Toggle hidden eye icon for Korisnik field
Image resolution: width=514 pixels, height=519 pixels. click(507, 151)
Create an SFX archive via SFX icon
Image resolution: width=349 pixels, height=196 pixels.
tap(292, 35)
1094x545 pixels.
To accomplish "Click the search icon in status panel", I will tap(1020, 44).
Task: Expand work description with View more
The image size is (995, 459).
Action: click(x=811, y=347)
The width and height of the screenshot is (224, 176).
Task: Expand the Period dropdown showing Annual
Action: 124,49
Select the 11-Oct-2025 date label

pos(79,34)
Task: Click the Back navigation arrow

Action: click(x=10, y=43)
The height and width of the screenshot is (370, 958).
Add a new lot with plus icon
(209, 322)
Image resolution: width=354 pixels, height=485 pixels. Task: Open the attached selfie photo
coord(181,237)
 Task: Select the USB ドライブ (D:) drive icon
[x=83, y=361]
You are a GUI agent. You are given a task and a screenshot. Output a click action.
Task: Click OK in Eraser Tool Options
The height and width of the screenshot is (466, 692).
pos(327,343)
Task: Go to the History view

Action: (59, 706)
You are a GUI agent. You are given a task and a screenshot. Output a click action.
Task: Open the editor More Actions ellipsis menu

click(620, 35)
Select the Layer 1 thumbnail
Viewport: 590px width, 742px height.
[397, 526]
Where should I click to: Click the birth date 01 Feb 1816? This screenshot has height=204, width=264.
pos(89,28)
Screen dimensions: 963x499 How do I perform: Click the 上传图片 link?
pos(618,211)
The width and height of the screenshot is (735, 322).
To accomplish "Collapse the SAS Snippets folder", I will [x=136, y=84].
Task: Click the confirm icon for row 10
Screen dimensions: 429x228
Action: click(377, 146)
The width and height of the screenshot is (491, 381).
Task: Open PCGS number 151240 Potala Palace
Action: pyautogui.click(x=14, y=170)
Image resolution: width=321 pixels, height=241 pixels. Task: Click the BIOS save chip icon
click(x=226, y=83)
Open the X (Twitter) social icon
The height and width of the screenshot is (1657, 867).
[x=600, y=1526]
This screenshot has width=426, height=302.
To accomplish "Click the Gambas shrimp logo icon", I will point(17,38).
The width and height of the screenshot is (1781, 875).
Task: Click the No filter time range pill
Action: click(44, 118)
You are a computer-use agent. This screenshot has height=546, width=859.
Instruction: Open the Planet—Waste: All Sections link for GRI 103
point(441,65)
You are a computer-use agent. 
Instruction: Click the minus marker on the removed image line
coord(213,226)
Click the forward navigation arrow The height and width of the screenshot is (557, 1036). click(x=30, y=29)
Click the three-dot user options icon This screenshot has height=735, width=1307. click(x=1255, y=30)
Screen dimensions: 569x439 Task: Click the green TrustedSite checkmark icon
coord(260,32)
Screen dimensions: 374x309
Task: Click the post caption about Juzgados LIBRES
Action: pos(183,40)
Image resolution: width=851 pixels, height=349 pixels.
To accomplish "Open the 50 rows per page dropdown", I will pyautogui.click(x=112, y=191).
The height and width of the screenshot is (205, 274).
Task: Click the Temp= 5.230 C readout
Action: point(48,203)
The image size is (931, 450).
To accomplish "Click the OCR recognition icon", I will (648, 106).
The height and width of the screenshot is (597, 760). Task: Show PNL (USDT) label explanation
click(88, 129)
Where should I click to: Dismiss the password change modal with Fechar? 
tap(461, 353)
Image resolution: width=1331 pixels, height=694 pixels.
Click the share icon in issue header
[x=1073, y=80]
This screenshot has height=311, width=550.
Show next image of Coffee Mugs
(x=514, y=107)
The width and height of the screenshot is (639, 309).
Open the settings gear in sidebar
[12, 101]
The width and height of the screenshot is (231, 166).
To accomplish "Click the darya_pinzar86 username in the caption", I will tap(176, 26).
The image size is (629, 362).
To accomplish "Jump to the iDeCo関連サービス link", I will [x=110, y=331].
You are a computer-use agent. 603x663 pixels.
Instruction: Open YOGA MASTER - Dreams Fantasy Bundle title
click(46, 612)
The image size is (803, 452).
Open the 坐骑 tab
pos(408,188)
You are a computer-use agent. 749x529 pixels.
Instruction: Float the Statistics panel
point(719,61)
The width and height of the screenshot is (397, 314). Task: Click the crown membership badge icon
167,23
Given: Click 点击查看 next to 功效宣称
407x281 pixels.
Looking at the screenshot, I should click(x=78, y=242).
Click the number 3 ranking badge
----------
- Task directions
Extract exactly and only the lines above from the line containing "Task: Select the USB ドライブ (D:) drive icon" through the line containing "The width and height of the screenshot is (735, 322).", both end lines included.

- Response to the exercise
 Task: Select the USB ドライブ (D:) drive icon
[x=83, y=361]
You are a GUI agent. You are given a task and a screenshot. Output a click action.
Task: Click OK in Eraser Tool Options
The height and width of the screenshot is (466, 692).
pos(327,343)
Task: Go to the History view

Action: (59, 706)
You are a GUI agent. You are given a task and a screenshot. Output a click action.
Task: Open the editor More Actions ellipsis menu

click(620, 35)
Select the Layer 1 thumbnail
Viewport: 590px width, 742px height.
[397, 526]
Where should I click to: Click the birth date 01 Feb 1816? This screenshot has height=204, width=264.
pos(89,28)
Screen dimensions: 963x499 How do I perform: Click the 上传图片 link?
pos(618,211)
The width and height of the screenshot is (735, 322).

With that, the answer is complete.